**SET PROBLEM:** Transcribe the microscope optics resource list below, word for word and in full.

**DOCUMENT EXTRACT:**
▼

The SD 1 Basic Microscope Optics (BMO).pptx (author: Steffen Dietzel) contains a Powerpoint presentation with slides for a lecture on Basic Microscope Optics.
- Basic Concepts in Optical Microscopy at the Optical Microscopy Primer at the Florida State University.
- Zeiss brochure "Microscopy from the very beginning" with over 50 pages gives nice introduction for the beginner. The same is available in German, "Mikroskopieren von Anfang an". The link to the pdf changes every once in a while, your favorite search engine will help. You may have to create a free account on the Zeiss website to download.
- Video Understanding the Light Microscope by Peter Evennett on BioDIP you tube channel
The tutorial is presented in one piece, so that it can be viewed in logical order, but its components may be viewed separately by reference to the time-points quoted.
- Conjugate Planes in the microscope (0 – 21:00 min)
The optical system of a microscope embodies two series of planes which are conjugate – optically linked, as images one of another. These are the ‘Field’ set of planes consisting of the object and its images, and the ‘Aperture’ set of planes which includes the light source (lamp filament) and it subsequent images. These planes are demonstrated here using a specially assembled microscope and video camera system.
- Diffraction and the microscope image (21:00 – 50:51 min)
The most important function of a microscope is resolution – the ability to handle information about fine detail – and this is limited by the phenomenon of diffraction. Two factors are involved – the wavelength of the light, and the Numerical Aperture of the objective lens. The importance of these two factors was demonstrated in 1873 by Ernst Abbe in his ‘Theory of the Microscope’, and illustrated by a series of experiments. These experiments are demonstrated here, again using the specially-adapted microscope. Understanding this section will benefit from having followed section 1.

▲

**SUPPLIED ENTRIES:**

▼

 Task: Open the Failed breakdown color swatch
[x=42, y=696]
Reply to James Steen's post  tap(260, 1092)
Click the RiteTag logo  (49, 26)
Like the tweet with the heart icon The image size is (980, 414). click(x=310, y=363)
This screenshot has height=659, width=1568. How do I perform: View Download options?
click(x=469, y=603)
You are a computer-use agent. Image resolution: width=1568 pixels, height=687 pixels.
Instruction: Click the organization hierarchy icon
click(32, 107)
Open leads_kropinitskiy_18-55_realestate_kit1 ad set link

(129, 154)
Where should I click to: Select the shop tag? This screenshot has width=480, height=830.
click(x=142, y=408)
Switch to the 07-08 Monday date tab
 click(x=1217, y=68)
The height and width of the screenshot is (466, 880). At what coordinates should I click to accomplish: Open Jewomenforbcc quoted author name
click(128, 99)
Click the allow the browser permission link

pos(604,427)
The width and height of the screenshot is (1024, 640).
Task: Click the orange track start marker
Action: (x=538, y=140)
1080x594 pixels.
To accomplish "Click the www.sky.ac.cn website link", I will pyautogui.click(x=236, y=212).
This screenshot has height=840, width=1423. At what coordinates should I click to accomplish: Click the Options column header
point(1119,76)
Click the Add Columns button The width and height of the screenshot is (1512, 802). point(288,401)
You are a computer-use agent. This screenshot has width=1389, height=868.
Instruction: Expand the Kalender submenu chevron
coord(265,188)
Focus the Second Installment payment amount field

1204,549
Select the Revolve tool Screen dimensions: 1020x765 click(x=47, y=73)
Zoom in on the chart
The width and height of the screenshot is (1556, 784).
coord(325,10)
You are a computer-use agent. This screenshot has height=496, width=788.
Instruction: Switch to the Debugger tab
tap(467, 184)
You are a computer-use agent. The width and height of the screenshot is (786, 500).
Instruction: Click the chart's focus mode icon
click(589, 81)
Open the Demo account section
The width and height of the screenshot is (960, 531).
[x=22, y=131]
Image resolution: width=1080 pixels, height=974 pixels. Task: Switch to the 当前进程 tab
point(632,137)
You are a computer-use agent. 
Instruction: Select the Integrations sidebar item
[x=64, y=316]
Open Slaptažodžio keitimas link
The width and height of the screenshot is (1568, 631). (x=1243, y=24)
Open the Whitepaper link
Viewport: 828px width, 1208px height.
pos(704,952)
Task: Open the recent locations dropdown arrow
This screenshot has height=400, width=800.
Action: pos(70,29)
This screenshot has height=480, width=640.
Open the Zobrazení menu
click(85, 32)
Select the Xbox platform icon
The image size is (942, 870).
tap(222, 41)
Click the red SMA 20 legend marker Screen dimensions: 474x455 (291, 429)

▲

**EXERCISE ANSWER:**
The SD 1 Basic Microscope Optics (BMO).pptx (author: Steffen Dietzel) contains a Powerpoint presentation with slides for a lecture on Basic Microscope Optics.
- Basic Concepts in Optical Microscopy at the Optical Microscopy Primer at the Florida State University.
- Zeiss brochure "Microscopy from the very beginning" with over 50 pages gives nice introduction for the beginner. The same is available in German, "Mikroskopieren von Anfang an". The link to the pdf changes every once in a while, your favorite search engine will help. You may have to create a free account on the Zeiss website to download.
- Video Understanding the Light Microscope by Peter Evennett on BioDIP you tube channel
The tutorial is presented in one piece, so that it can be viewed in logical order, but its components may be viewed separately by reference to the time-points quoted.
- Conjugate Planes in the microscope (0 – 21:00 min)
The optical system of a microscope embodies two series of planes which are conjugate – optically linked, as images one of another. These are the ‘Field’ set of planes consisting of the object and its images, and the ‘Aperture’ set of planes which includes the light source (lamp filament) and it subsequent images. These planes are demonstrated here using a specially assembled microscope and video camera system.
- Diffraction and the microscope image (21:00 – 50:51 min)
The most important function of a microscope is resolution – the ability to handle information about fine detail – and this is limited by the phenomenon of diffraction. Two factors are involved – the wavelength of the light, and the Numerical Aperture of the objective lens. The importance of these two factors was demonstrated in 1873 by Ernst Abbe in his ‘Theory of the Microscope’, and illustrated by a series of experiments. These experiments are demonstrated here, again using the specially-adapted microscope. Understanding this section will benefit from having followed section 1.